I don’t know if this is exactly the right category for this, but it’s not exactly a bug and I figured the scripting category would fit more technical questions like this. I currently have a cross server matchmaking system in my game for a ranked combat mode: Project Smash - Roblox
Ranked matches only take a few minutes to complete (based on session time, about 7.5 minutes) so the server is only open for a few minutes. All of my code is shared between the main place and the ranked place with packages, with only minor differences (which, on the server, pretty much boils down to a simple round system script). The main place has a compute efficiency around 180%, and yet the ranked place has a compute efficiency around 15%. The FPS graph shows that the average FPS is 45, bottom 10th percentile is 0 FPS and 50th and 90th percentile is 60.

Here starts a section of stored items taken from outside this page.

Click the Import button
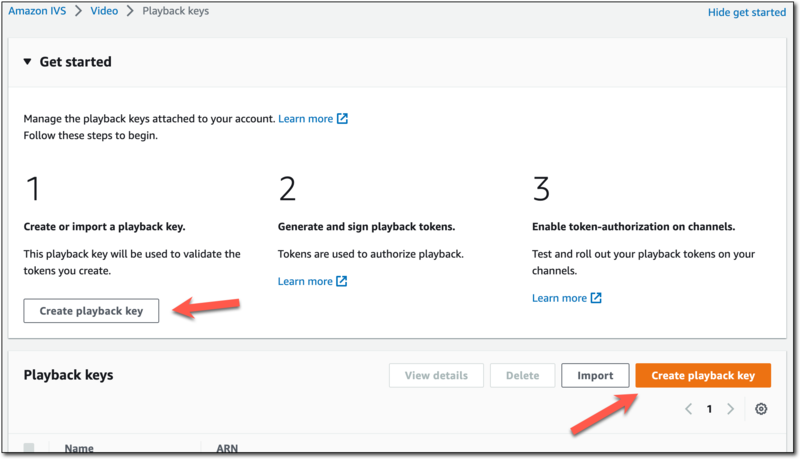This screenshot has width=800, height=459. [x=595, y=376]
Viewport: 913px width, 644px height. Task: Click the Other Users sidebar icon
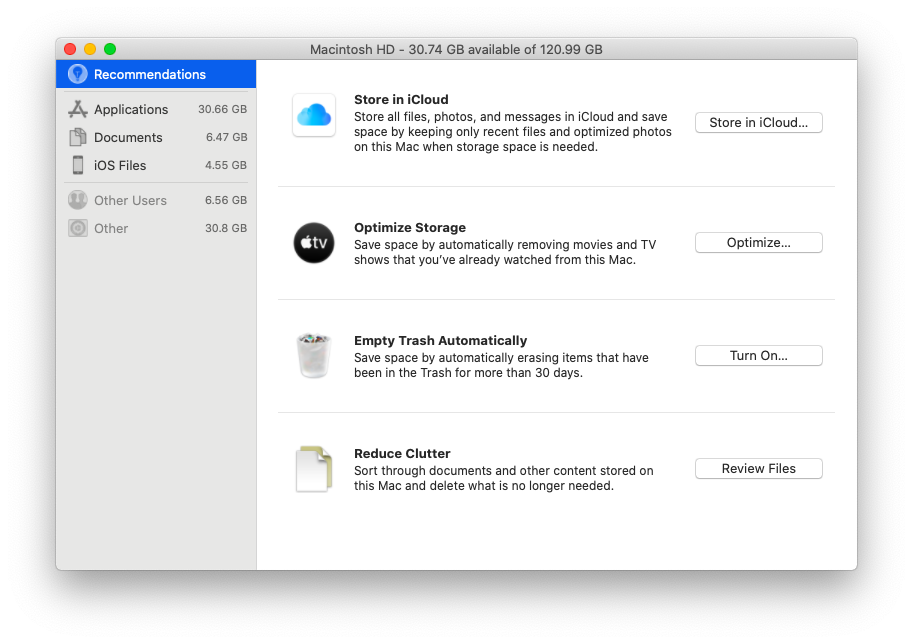tap(77, 200)
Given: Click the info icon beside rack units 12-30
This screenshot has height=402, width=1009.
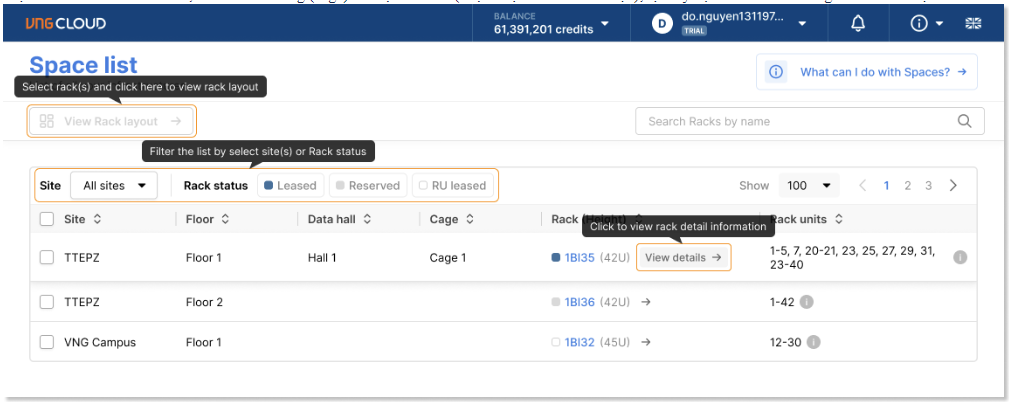Looking at the screenshot, I should [x=813, y=342].
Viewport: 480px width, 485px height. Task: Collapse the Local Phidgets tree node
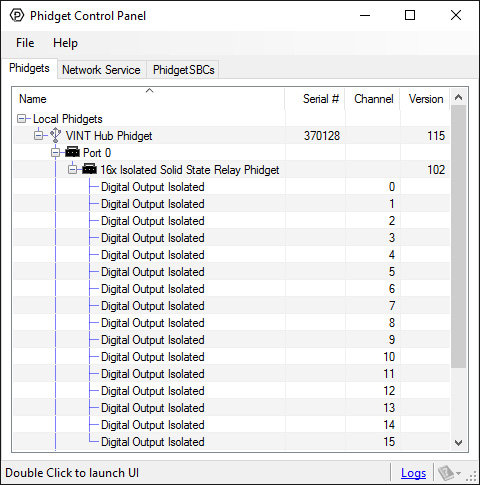[21, 119]
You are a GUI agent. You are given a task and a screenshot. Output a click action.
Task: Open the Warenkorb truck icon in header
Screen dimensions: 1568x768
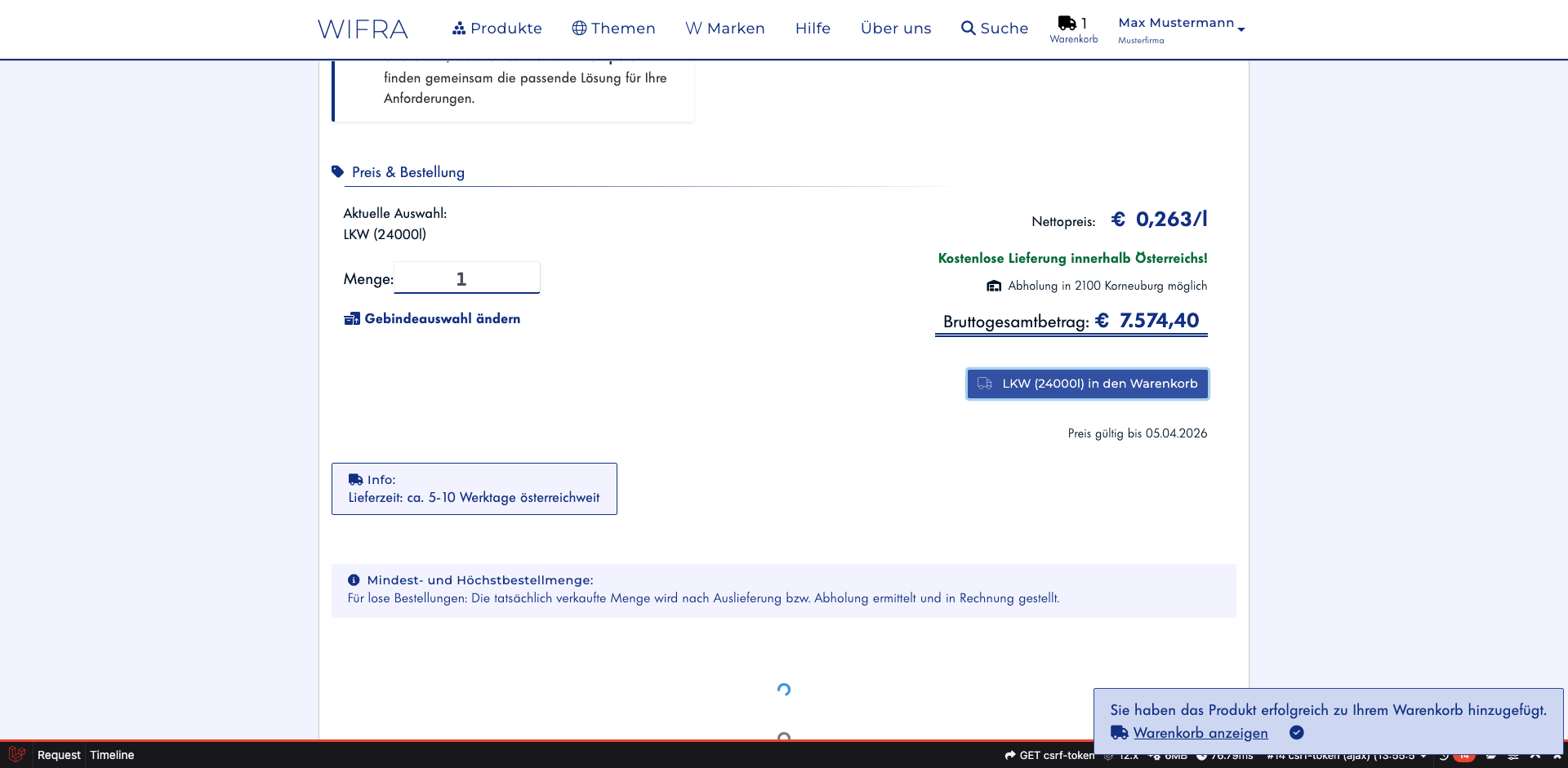pyautogui.click(x=1067, y=24)
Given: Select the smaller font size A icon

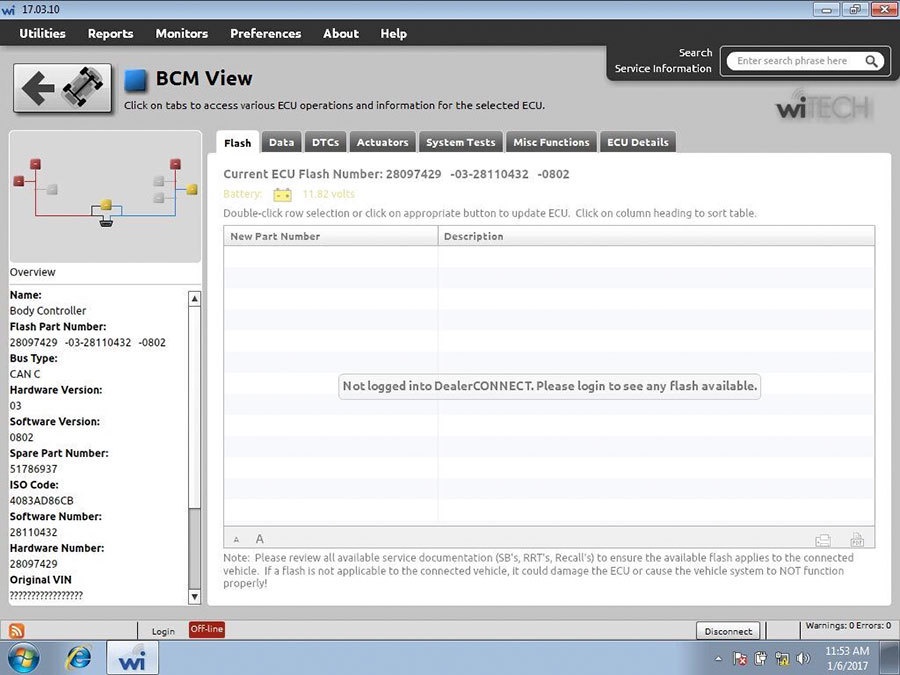Looking at the screenshot, I should click(237, 540).
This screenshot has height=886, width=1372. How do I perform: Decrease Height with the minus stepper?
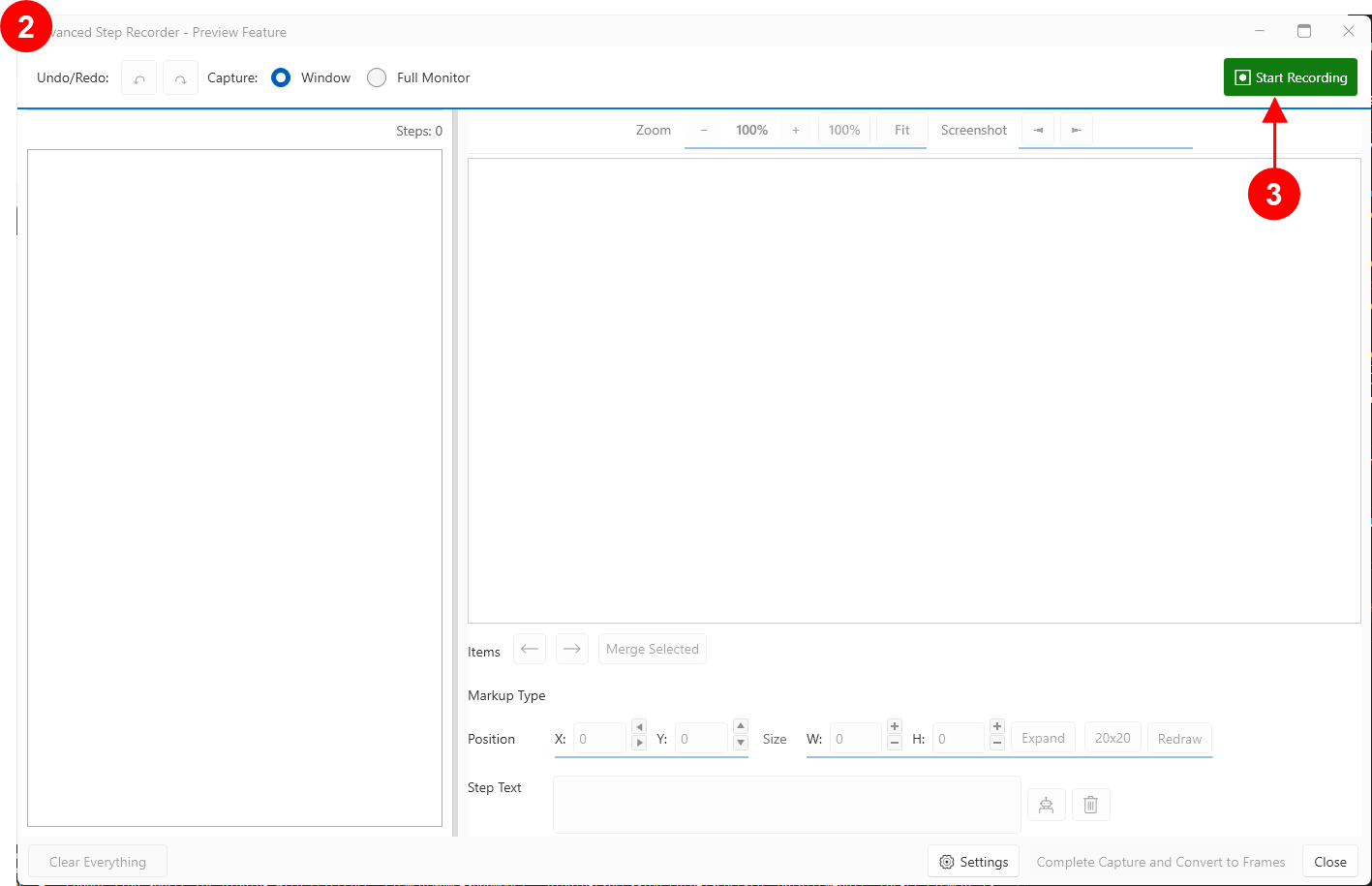coord(997,744)
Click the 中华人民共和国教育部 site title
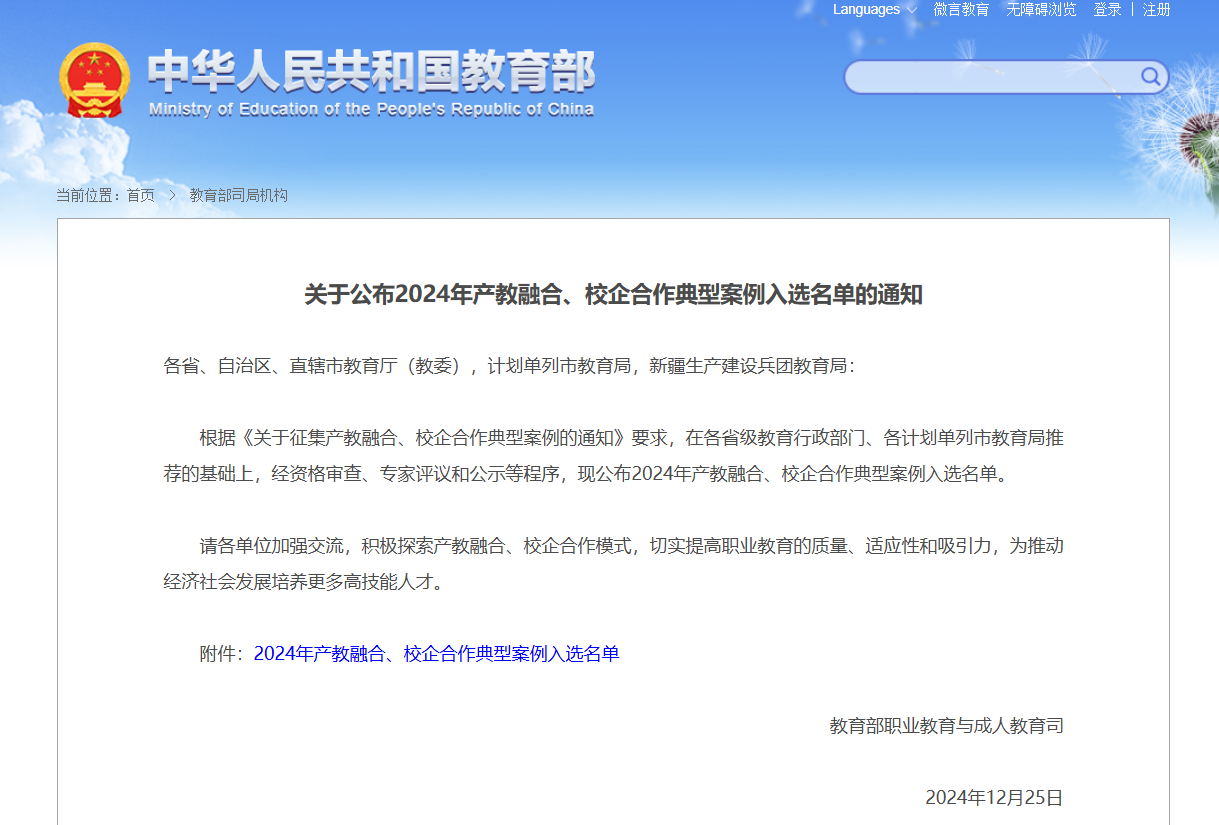The height and width of the screenshot is (825, 1219). coord(371,71)
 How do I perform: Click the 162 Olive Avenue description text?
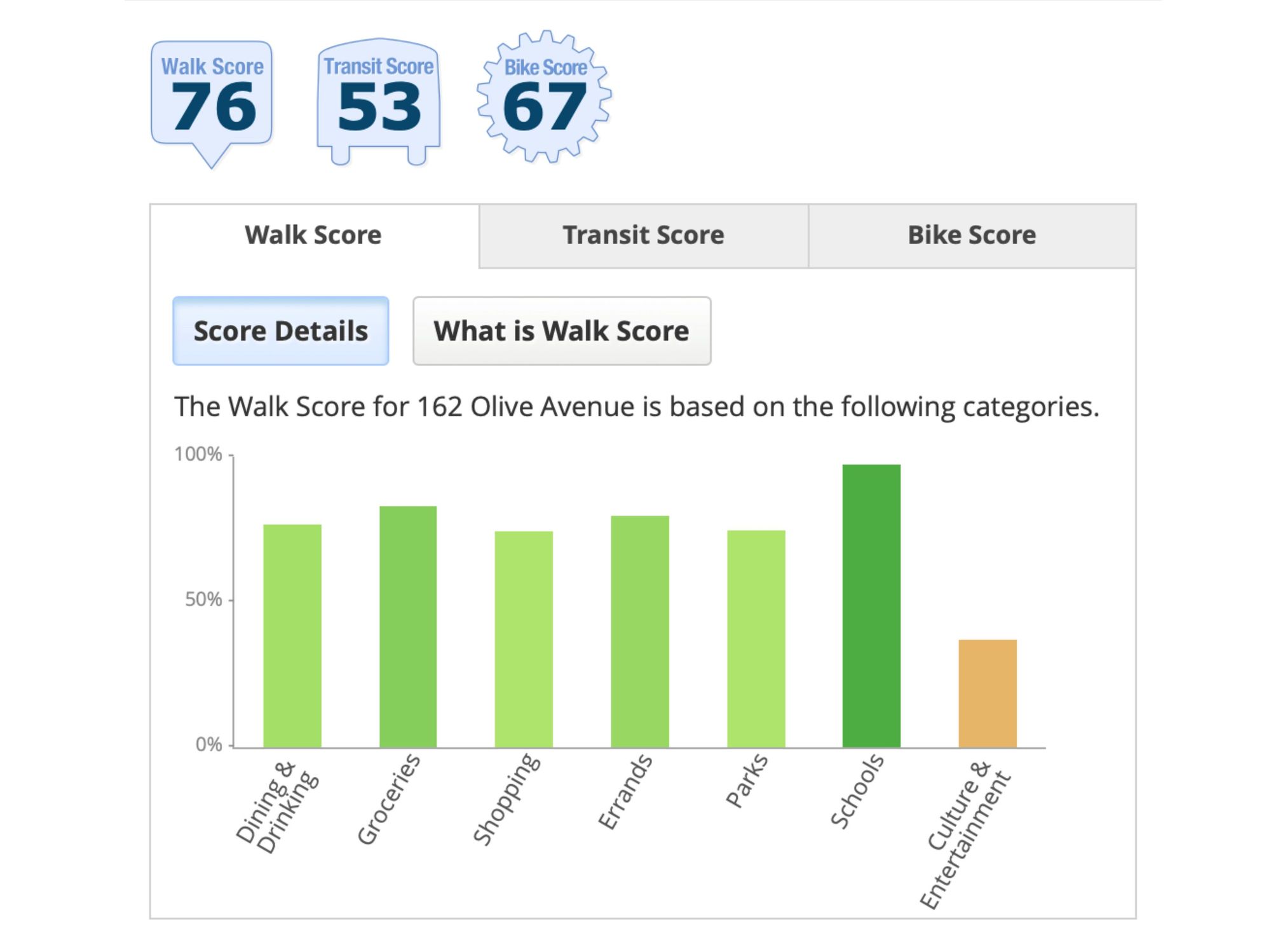[x=636, y=407]
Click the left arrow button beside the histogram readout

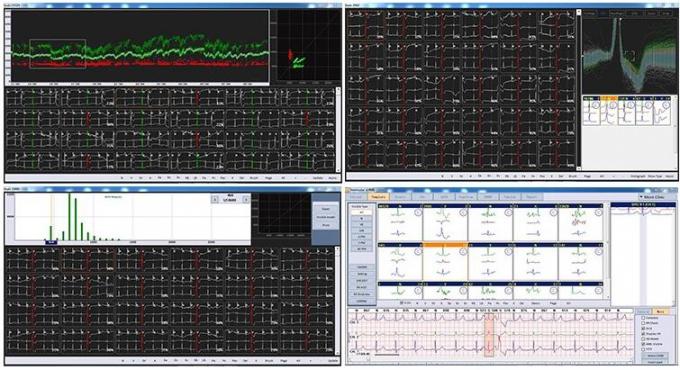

I believe this is because the compute efficiency graph takes into account the overhead associated with creating and setting up the server as, like I said earlier, ranked matches do not last long and there is a disproportional amount of servers being created (as well as the server creation time is a much larger portion of the total server runtime than it would be in a server that lasts 6+ hours). To be sure, I set up an analytics system with Memory Stores and logged average, minimum, and maximum FPS of servers. The average in my analytics is 60, median is 60 as well, and the minimum does not even touch 30 on average. These analytics already represent over 300 server runtime hours. I also don’t do any heavy calculations on server startup myself, anything heavy-ish is initiated on player join so it should be proportional to CCU (thus, my main place should have a similar compute efficiency). Perhaps there are best practices that I’m not following for reserved servers? But, with a compute efficiency this low, you’d expect connection issues or obvious server latency, of which there’s been zero reports.
This is annoying because, for my ranked place, the chart is basically useless for diagnosing any actual compute efficiency issues.